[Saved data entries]
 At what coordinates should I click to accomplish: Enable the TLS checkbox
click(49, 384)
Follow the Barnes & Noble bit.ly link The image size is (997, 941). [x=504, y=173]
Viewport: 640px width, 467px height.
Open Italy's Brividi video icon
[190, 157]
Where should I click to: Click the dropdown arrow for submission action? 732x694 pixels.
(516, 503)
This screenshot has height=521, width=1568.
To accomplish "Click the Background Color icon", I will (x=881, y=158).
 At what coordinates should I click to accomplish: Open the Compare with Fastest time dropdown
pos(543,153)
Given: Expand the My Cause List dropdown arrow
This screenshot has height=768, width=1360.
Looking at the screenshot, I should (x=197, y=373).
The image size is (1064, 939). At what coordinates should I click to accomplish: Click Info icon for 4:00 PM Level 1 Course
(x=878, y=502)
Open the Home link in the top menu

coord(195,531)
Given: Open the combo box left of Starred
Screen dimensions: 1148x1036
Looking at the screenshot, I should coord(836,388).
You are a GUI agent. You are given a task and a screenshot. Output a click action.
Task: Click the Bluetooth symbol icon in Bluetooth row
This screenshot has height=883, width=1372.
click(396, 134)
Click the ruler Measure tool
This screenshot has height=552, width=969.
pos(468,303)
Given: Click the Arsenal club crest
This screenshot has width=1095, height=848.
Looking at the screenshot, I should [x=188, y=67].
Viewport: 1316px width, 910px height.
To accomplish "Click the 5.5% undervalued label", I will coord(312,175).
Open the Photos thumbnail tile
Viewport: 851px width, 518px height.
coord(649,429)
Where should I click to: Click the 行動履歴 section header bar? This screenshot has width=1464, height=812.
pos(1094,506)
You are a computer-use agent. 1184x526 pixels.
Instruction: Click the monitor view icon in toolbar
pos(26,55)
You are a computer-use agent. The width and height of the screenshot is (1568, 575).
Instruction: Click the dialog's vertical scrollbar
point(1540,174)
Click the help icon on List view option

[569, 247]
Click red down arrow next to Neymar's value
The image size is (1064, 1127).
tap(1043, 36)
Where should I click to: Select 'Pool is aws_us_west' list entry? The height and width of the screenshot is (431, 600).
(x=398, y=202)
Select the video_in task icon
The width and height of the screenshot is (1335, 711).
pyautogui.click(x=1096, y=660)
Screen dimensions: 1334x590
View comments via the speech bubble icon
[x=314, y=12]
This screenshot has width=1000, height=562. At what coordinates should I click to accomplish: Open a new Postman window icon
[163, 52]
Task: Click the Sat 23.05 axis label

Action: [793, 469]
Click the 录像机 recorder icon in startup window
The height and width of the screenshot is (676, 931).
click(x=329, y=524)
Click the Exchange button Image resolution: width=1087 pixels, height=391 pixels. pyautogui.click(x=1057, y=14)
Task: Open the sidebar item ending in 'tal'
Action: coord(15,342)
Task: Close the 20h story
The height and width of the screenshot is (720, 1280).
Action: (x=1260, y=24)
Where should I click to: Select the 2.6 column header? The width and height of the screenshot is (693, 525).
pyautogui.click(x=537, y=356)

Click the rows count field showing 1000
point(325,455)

● TASK REQUIREMENTS
Quote each line above in full, word for word.

● ANSWER BOX
 At what coordinates should I click to accomplish: Enable the TLS checkbox
click(49, 384)
Follow the Barnes & Noble bit.ly link The image size is (997, 941). [x=504, y=173]
Viewport: 640px width, 467px height.
Open Italy's Brividi video icon
[190, 157]
Where should I click to: Click the dropdown arrow for submission action? 732x694 pixels.
(516, 503)
This screenshot has height=521, width=1568.
To accomplish "Click the Background Color icon", I will (x=881, y=158).
 At what coordinates should I click to accomplish: Open the Compare with Fastest time dropdown
pos(543,153)
Given: Expand the My Cause List dropdown arrow
This screenshot has height=768, width=1360.
Looking at the screenshot, I should (x=197, y=373).
The image size is (1064, 939). At what coordinates should I click to accomplish: Click Info icon for 4:00 PM Level 1 Course
(x=878, y=502)
Open the Home link in the top menu

coord(195,531)
Given: Open the combo box left of Starred
Screen dimensions: 1148x1036
Looking at the screenshot, I should coord(836,388).
You are a GUI agent. You are given a task and a screenshot. Output a click action.
Task: Click the Bluetooth symbol icon in Bluetooth row
This screenshot has height=883, width=1372.
click(396, 134)
Click the ruler Measure tool
This screenshot has height=552, width=969.
pos(468,303)
Given: Click the Arsenal club crest
This screenshot has width=1095, height=848.
Looking at the screenshot, I should [x=188, y=67].
Viewport: 1316px width, 910px height.
To accomplish "Click the 5.5% undervalued label", I will coord(312,175).
Open the Photos thumbnail tile
Viewport: 851px width, 518px height.
coord(649,429)
Where should I click to: Click the 行動履歴 section header bar? This screenshot has width=1464, height=812.
pos(1094,506)
You are a computer-use agent. 1184x526 pixels.
Instruction: Click the monitor view icon in toolbar
pos(26,55)
You are a computer-use agent. The width and height of the screenshot is (1568, 575).
Instruction: Click the dialog's vertical scrollbar
point(1540,174)
Click the help icon on List view option

[569, 247]
Click red down arrow next to Neymar's value
The image size is (1064, 1127).
tap(1043, 36)
Where should I click to: Select 'Pool is aws_us_west' list entry? The height and width of the screenshot is (431, 600).
(x=398, y=202)
Select the video_in task icon
The width and height of the screenshot is (1335, 711).
pyautogui.click(x=1096, y=660)
Screen dimensions: 1334x590
View comments via the speech bubble icon
[x=314, y=12]
This screenshot has width=1000, height=562. At what coordinates should I click to accomplish: Open a new Postman window icon
[163, 52]
Task: Click the Sat 23.05 axis label

Action: [793, 469]
Click the 录像机 recorder icon in startup window
The height and width of the screenshot is (676, 931).
click(x=329, y=524)
Click the Exchange button Image resolution: width=1087 pixels, height=391 pixels. pyautogui.click(x=1057, y=14)
Task: Open the sidebar item ending in 'tal'
Action: coord(15,342)
Task: Close the 20h story
The height and width of the screenshot is (720, 1280).
Action: (x=1260, y=24)
Where should I click to: Select the 2.6 column header? The width and height of the screenshot is (693, 525).
pyautogui.click(x=537, y=356)

Click the rows count field showing 1000
point(325,455)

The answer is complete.